Anche il presidente della commissione, Donato Pentassuglia si è dichiarato soddisfatto per come la commissione si sia espressa sul provvedimento. “Agli enti è stato affidato uno strumento in più di pianificazione del territorio. L’auspicio è che i Comuni colgano al più preso l’occasione che viene loro offerta e diano vita ai piani locali. Il problema resta il ripascimento del litorale: abbiamo bisogno di comprendere come rispondere efficacemente a questo fenomeno che minaccia la nostra costa. E’ necessario comprendere da cosa sia originato e mettere in campo efficaci misure che oltre a tutelare la costa e l’ambiente, diano continuità all’economia del territorio.”

Laddomada e Brigante: “Spiagge fruibili per tutti”.
“Un piano delle coste che mira a rendere fruibili e accessibili le spiagge pugliesi, con il 60 per cento delle coste adibite a spiagge libere, attrezzate di servizi per la fruibilità dei cittadini, e con la rimanente parte, del 40 per cento, da destinare in concessione ai privati, all’insegna della tutela ed ecosostenibilità dell’ambiente, è stato licenziato in quinta commissione consiliare”. È il commento dei consiglieri della ‘Puglia per Vendola’ Francesco Laddomada e Giovanni Brigante al termine della quinta commissione, che ha approvato il Piano delle Coste.

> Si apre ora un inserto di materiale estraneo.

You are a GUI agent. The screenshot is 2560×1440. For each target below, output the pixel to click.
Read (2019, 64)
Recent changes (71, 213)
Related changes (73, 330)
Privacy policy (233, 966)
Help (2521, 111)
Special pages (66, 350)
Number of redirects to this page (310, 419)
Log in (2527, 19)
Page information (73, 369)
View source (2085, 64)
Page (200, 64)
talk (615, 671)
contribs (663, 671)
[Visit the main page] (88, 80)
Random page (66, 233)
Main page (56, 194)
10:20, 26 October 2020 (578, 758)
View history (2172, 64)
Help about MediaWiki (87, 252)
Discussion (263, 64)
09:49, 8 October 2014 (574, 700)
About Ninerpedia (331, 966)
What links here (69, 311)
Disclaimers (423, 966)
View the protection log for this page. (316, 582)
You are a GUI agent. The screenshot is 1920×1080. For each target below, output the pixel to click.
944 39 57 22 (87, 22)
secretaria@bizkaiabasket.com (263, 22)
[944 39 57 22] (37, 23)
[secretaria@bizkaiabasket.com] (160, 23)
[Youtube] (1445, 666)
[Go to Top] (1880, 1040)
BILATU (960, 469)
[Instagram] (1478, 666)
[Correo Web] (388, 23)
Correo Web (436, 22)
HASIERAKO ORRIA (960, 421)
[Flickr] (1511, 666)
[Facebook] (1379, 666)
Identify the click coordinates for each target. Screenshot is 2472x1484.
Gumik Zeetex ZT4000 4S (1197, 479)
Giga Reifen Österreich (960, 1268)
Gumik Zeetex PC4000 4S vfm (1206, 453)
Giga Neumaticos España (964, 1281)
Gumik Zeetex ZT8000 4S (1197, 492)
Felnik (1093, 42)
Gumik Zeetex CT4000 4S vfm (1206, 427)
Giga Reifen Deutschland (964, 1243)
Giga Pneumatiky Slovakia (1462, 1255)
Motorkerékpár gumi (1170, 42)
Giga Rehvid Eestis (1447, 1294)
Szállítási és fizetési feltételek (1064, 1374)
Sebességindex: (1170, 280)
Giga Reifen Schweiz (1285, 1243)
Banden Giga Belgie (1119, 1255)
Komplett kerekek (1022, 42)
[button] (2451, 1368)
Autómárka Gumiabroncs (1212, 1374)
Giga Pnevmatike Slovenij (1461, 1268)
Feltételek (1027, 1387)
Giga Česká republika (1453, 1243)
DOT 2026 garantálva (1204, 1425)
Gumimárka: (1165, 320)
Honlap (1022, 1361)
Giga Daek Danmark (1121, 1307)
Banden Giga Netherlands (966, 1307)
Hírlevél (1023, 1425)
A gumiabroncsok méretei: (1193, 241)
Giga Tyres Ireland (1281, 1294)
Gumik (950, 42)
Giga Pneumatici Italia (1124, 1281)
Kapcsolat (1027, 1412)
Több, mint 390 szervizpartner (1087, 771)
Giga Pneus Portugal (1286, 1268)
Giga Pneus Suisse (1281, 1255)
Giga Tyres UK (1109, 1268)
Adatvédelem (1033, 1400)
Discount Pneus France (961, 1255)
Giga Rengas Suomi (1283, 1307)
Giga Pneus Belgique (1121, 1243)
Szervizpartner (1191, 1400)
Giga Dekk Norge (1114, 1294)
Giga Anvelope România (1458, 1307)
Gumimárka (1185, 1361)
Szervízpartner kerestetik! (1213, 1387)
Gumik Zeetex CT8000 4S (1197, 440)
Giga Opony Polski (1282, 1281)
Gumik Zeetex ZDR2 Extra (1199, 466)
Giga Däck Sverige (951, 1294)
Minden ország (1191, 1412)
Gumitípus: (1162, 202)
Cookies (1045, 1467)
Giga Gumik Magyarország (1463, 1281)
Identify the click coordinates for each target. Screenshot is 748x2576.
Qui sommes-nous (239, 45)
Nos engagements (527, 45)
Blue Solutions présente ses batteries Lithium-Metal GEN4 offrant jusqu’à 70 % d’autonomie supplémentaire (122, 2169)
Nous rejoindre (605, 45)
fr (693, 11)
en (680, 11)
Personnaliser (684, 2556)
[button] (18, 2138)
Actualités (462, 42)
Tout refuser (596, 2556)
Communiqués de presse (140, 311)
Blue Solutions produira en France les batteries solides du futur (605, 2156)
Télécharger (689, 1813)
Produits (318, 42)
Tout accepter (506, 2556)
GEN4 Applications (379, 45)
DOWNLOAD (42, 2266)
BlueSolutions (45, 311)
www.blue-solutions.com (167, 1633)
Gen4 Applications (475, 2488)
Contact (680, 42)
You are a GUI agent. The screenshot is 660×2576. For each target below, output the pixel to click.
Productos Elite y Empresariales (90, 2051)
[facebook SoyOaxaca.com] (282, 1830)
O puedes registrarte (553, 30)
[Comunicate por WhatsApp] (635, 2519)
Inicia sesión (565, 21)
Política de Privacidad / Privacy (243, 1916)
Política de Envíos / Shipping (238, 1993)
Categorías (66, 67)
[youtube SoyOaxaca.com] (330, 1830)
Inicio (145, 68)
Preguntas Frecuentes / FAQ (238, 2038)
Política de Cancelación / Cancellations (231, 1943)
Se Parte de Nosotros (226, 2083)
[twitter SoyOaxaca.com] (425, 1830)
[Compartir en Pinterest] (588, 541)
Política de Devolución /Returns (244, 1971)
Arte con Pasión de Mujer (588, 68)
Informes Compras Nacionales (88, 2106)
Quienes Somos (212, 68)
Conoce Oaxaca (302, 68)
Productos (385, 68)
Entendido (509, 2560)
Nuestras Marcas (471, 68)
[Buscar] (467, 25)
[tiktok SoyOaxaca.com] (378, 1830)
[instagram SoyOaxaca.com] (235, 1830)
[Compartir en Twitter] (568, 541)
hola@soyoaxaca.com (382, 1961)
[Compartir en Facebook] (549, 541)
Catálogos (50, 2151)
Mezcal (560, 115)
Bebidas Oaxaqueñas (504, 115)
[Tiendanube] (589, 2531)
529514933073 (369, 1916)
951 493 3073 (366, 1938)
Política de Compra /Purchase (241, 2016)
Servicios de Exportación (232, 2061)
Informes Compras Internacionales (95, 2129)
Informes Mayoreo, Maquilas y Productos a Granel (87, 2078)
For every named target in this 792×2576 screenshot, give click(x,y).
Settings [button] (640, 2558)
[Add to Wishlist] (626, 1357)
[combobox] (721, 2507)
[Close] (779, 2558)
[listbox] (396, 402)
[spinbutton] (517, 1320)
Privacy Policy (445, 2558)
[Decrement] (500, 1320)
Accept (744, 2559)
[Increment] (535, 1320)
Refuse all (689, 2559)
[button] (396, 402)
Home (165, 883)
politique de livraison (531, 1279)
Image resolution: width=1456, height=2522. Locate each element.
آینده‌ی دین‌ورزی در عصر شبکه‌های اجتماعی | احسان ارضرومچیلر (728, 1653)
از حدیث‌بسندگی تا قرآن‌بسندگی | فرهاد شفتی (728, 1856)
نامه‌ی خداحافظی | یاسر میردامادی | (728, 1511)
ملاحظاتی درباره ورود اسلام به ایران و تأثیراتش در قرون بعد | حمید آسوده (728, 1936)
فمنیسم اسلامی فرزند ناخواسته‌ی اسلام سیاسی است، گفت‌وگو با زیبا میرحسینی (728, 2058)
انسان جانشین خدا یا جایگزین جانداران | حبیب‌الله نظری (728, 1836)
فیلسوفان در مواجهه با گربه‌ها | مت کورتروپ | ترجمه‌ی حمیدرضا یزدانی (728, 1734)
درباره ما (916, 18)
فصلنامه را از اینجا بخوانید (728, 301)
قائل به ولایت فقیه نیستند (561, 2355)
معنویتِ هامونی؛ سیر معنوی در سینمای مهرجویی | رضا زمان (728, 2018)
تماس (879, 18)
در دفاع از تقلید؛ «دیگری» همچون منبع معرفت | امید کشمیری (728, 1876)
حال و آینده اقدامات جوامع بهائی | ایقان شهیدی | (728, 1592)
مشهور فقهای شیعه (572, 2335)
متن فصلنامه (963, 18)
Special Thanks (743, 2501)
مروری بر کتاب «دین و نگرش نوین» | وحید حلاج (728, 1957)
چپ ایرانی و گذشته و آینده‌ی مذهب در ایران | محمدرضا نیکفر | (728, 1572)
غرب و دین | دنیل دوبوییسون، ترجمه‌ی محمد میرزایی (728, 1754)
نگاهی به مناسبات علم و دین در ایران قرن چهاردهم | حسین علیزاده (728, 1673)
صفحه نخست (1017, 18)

“Abbiamo approvato – hanno aggiunto i consiglieri Laddomada e Brigante – uno strumento, quanto atteso dai territori, tanto importante per la pianificazione territoriale della Regione Puglia, per la sua estensione costiera di oltre 900 chilometri. Ora toccherà ai comuni rivieraschi l’attuazione del Piano delle coste, tramite la redazione dei piani comunali costieri. Il Piano, concertato con il partenariato sociale ed economico, contiene studi, indagini e rilievi sulle dinamiche naturali del sistema geomorfologico e meteomarino, per la futura e migliore progettazione di opere di ingegneria costiera”. “La Puglia per Vendola – concludono i consiglieri Brigante e Laddomada-esprime grande soddisfazione per il lavoro proficuo svolto anche questa volta dalla quinta commissione consiliare, che si contraddistingue per la professionalità e la celerità con cui porta i provvedimenti in consiglio regionale per l’approvazione”.